Whittaker pressed his hands together and when he spoke he used a placating, deliberate, through-the-teeth tone one uses with wayward children. “Spencer, I have been so good to you. I never second guess you, I let you do what you want, I watch your back, I stick up for you, sometimes I cover for you. You’ve been worth it. But I’m afraid I have to put my foot down on this one. Do you know who Bill Bryant is?”
“No.”
“He is a retired New York City councilman, turned businessman, philanthropist, charitable contributor to historical landmarks in New York City, and a very generous contributor to the NYPD. Most of the new Kevlar vests we have, including yours, we have because of his generosity.”
“Bully for him. What does he have to do with anything?”

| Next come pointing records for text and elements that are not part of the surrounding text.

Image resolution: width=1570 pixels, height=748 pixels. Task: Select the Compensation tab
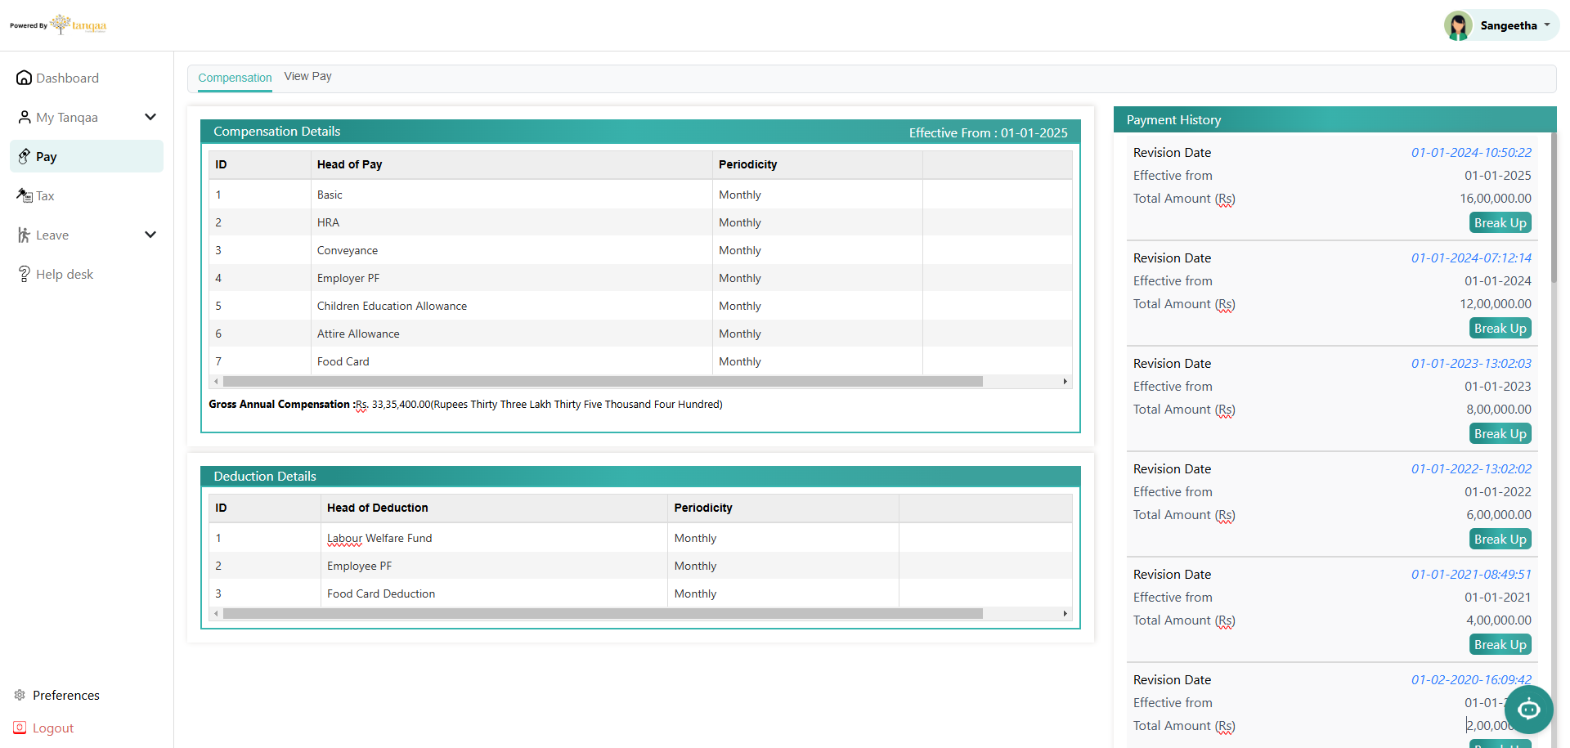point(235,78)
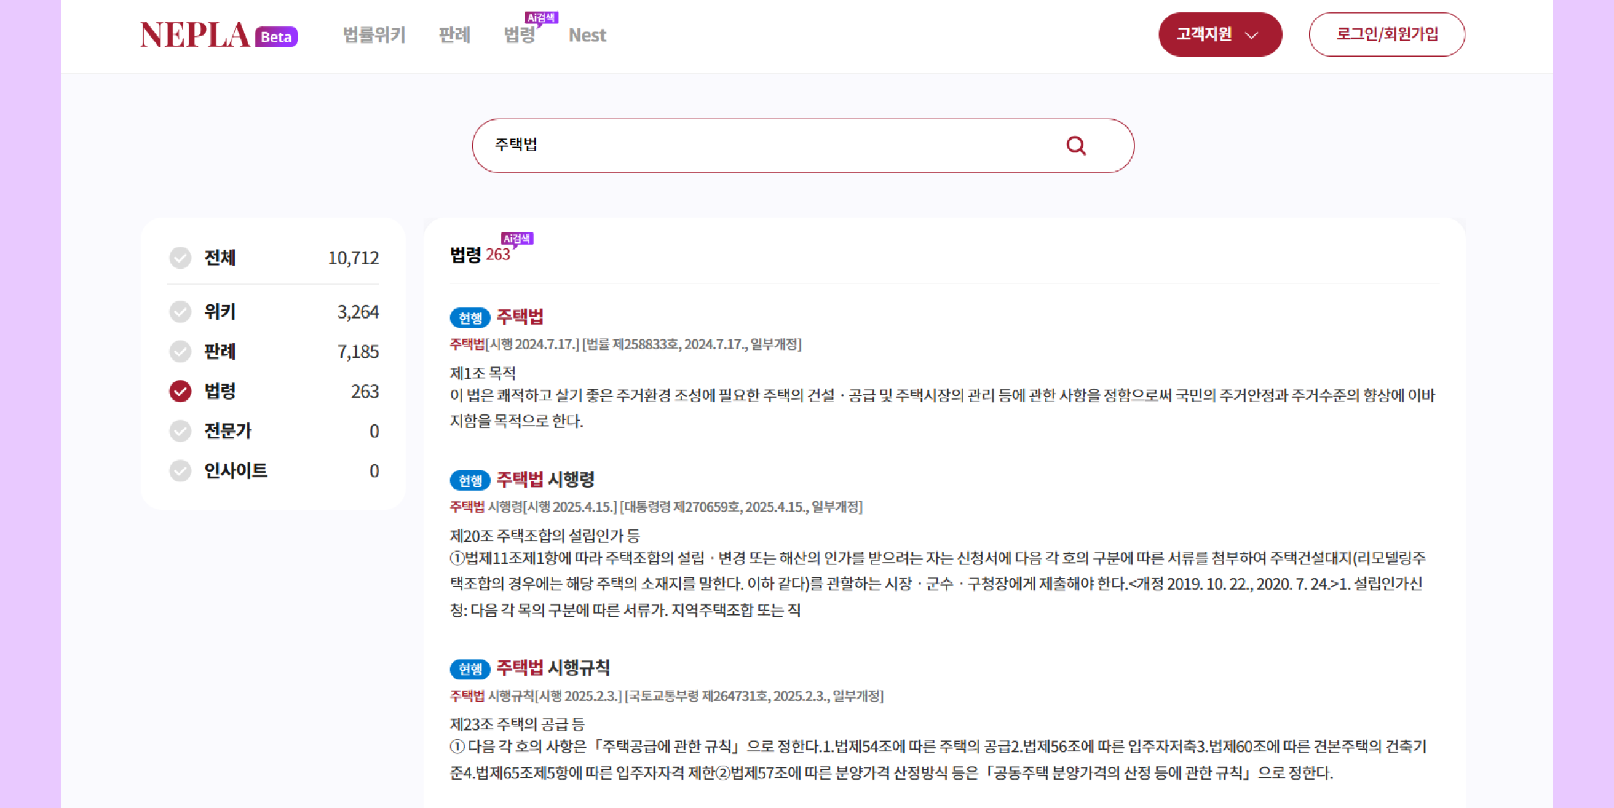The width and height of the screenshot is (1614, 808).
Task: Open the 주택법 시행규칙 result title
Action: [x=553, y=668]
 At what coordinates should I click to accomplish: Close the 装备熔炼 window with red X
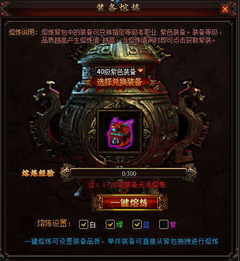[225, 9]
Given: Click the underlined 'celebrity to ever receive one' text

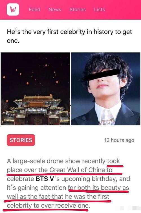Looking at the screenshot, I should point(48,206).
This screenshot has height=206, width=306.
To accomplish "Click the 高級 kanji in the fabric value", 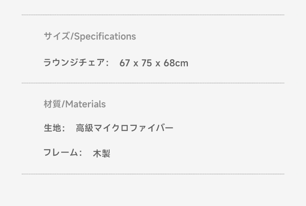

“He has an office in the Carnegie Hall Tower. On
57th
Street.”
“All right…” Spencer drew out.
“Bryant called his good friend the police commissioner late last night—the police commissioner!—and said that Andrew Quinn came to see him on the afternoon of May 14, around one or two p.m. They spent two or three hours together, went out for a drink at the 57/57 bar, and then Quinn went to Penn Station to catch a train home. Our councilman, who’s been in public life for fifty years and is a revered member of the community, is willing to swear an oath to this. This morning he sent us the original copy of his private planner, where Andrew Quinn’s name in Bryant’s own handwriting is penciled in from the hours of one to four in the afternoon.”
“Really?”
“Really.”
“Why didn’t Quinn remember this yesterday when I spoke to him?”
“I don’t know why. I’m not privy to everything that goes on in his sleazoid, adulterous brain. However, if he needed an alibi for that Friday afternoon because of some cockamamie theory you dreamed up, he’s got one.”
“Conveniently he got one the day after I came to speak to him when he didn’t have one.”
“He didn’t remember. He said he was flustered, there was a social gathering at his house, he was feeling extremely stressed and harassed by you.”
“Oh, bullshit.”
“Spencer, you know what, how about if you and I make a little deal? Until you find the body, parts of the body, bloodied clothing, or photographs of the deceased in the congressman’s wallet, you don’t bother the congressman, the councilman, the senators, the governor, or the frigging president. You simply leave all politicians out of it until you have a scintilla of evidence of wrongdoing. How would that be for you?”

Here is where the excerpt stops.